Dr. Sarah McGarrigle
Dr. Sarah McGarrigle graduated with a BSc (hons.)in Biochemistry from University College Dublin in 2003. She completed her PhD in the Royal College of Surgeons in 2007 which focused on investigating the role of homocysteine and its thiolactone derivative in promoting platelet activation and thrombosis. She joined the Dept. of Surgery, Trinity College Dublin in 2009 as the upper gastrointestinal biobank manager. In 2011 she joined the laboratory of Prof. Elizabeth Connolly to establish and co-ordinate the departmental breast Cancer Research Program. In addition to her role as a researcher, she actively lectures on the MSc in Translational Oncology and BSc in molecular Medicine courses in Trinity College Dublin.
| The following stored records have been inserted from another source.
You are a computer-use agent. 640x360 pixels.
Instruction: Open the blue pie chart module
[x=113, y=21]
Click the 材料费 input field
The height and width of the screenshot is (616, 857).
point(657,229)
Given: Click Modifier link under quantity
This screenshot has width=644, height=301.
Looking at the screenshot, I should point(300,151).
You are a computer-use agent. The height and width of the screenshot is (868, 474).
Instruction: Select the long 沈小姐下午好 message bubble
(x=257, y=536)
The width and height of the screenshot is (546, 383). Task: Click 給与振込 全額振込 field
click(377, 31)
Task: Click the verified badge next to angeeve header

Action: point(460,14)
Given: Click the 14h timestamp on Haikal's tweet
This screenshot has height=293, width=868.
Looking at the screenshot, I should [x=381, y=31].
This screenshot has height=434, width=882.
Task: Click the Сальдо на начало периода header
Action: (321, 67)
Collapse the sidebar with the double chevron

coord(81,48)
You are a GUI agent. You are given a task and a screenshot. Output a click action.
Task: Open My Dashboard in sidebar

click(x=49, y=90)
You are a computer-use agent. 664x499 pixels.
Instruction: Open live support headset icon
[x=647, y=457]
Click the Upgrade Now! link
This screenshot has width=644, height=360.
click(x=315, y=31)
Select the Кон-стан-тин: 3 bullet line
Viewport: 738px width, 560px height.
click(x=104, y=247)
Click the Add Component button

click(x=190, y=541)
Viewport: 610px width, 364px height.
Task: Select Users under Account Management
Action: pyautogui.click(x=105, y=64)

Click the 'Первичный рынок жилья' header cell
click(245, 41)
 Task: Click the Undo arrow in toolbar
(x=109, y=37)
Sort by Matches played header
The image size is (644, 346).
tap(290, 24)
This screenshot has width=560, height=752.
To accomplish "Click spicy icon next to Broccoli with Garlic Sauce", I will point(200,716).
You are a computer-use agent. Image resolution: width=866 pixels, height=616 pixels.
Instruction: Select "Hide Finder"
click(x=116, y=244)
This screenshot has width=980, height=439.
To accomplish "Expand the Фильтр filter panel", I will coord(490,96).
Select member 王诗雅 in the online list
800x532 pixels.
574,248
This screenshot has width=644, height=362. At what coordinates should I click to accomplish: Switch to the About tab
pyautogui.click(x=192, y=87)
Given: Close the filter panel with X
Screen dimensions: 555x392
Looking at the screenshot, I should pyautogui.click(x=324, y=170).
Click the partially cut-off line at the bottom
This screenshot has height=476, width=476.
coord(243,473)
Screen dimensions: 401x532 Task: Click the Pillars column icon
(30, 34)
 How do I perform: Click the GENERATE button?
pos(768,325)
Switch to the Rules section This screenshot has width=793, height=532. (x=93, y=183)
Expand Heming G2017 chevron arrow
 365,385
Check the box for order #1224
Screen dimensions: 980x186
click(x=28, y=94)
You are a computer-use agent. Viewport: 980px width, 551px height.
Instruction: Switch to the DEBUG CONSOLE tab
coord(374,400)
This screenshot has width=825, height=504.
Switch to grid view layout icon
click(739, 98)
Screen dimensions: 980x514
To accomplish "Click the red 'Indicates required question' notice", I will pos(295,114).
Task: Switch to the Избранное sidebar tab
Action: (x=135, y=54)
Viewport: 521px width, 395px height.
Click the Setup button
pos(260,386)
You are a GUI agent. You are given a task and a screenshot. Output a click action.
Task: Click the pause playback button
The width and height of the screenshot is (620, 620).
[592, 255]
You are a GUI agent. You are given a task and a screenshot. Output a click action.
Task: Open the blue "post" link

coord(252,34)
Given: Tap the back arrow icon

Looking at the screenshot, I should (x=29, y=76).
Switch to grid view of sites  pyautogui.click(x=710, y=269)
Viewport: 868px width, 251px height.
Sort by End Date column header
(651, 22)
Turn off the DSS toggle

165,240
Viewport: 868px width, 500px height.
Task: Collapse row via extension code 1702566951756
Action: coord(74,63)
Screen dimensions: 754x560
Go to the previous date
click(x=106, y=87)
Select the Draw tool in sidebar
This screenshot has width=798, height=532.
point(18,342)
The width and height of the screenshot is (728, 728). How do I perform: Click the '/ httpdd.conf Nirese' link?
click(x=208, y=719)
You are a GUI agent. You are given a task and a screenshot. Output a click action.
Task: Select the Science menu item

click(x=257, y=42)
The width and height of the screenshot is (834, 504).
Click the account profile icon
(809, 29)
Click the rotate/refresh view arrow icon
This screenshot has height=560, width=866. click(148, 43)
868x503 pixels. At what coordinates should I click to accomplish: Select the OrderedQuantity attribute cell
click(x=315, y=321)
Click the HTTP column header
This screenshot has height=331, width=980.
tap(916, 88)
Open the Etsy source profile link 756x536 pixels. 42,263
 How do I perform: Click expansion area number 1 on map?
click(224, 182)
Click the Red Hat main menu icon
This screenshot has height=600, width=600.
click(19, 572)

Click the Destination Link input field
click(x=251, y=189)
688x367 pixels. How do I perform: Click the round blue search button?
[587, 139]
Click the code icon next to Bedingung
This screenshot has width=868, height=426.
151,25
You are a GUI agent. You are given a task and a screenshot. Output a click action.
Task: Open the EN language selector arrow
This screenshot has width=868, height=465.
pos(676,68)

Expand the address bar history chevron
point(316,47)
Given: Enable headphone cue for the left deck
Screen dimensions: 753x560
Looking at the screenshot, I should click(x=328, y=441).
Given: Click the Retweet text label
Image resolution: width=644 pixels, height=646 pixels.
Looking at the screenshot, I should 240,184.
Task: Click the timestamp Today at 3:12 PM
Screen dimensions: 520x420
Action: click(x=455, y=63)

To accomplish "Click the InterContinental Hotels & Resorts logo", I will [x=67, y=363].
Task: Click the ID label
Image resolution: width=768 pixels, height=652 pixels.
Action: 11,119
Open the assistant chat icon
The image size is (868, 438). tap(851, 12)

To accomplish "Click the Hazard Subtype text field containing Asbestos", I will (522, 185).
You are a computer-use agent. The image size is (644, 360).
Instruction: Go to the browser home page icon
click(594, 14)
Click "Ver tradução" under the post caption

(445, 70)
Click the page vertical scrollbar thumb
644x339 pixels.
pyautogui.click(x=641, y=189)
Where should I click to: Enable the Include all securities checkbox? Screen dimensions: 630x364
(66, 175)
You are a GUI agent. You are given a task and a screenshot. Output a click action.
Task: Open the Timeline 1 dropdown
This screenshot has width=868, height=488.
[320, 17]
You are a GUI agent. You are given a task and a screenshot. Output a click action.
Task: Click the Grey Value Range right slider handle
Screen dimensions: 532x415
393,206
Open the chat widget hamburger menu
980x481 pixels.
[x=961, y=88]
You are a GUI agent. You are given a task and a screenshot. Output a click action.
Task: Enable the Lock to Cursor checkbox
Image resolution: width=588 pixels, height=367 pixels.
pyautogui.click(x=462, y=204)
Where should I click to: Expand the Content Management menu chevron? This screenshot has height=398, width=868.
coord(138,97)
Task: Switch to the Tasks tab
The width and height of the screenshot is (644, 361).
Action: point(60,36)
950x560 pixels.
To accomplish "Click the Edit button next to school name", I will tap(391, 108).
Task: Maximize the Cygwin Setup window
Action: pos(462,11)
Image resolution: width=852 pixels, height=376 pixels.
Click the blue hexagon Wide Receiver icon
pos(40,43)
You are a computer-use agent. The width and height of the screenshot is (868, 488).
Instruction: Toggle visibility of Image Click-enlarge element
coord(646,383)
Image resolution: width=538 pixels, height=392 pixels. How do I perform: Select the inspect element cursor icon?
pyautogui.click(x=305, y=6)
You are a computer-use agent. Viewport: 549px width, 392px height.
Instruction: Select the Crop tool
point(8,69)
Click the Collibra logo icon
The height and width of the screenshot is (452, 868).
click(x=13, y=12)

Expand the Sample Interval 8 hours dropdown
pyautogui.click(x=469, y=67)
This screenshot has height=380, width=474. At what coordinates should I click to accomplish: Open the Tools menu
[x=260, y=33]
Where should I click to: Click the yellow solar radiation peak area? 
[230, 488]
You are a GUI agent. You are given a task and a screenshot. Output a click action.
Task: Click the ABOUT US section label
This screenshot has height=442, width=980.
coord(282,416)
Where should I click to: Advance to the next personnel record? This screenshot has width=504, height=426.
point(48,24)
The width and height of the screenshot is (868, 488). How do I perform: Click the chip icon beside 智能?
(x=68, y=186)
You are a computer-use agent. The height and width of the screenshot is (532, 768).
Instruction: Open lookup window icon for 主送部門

Our group’s major research interest involves investigating the role of lifestyle factors including obesity and its associated metabolic syndrome in breast cancer initiation and progression. A major focus of our group is investigating the potential to reduce breast cancer risk in women with a germline BRCA 1/2 mutation. To this end we are conducting a prospective study to investigate predictive and modifiable risk factors for the development of breast cancer in a cohort of BRCA mutation carriers. This project will also examine the effect of these lifestyle factors surrogate markers of cancer risk including telomere length and oxidative stress in this patient cohort. In addition we are currently investigating the molecular events involved in driving the development and progression of sporadic breast cancer in the context of obesity and the metabolic syndrome. Of particular interest is the role of mammary adipose tissue in this disease. This project will also examine how obesity and the metabolic syndrome affect this adipose tissue depot. Central to our research, we maintain a breast cancer blood and tissue biobank of high quality samples linked to up to date clinical information. This biobank provides us with the patient material necessary to meet our research objectives.
- Influence of modifiable lifestyle factors on breast cancer risk in BRCA mutation carriers.
- Role of mammary adipose tissue in driving breast tumour progression.
- PIK3CA mutations in obesity associated breast cancer (collaboration with Prof. Bryan Hennessy & Dr. Sinead Toomey).
- Role of vitamin D in obesity associated breast cancer (collaboration with Prof. JoEllen Welsh University at Albany, New York).
Familial breast cancer, BRCA mutations, Lifestyle factors, Biomarkers, telomere length, oxidative stress, adipose tissue, obesity, metabolic syndrome.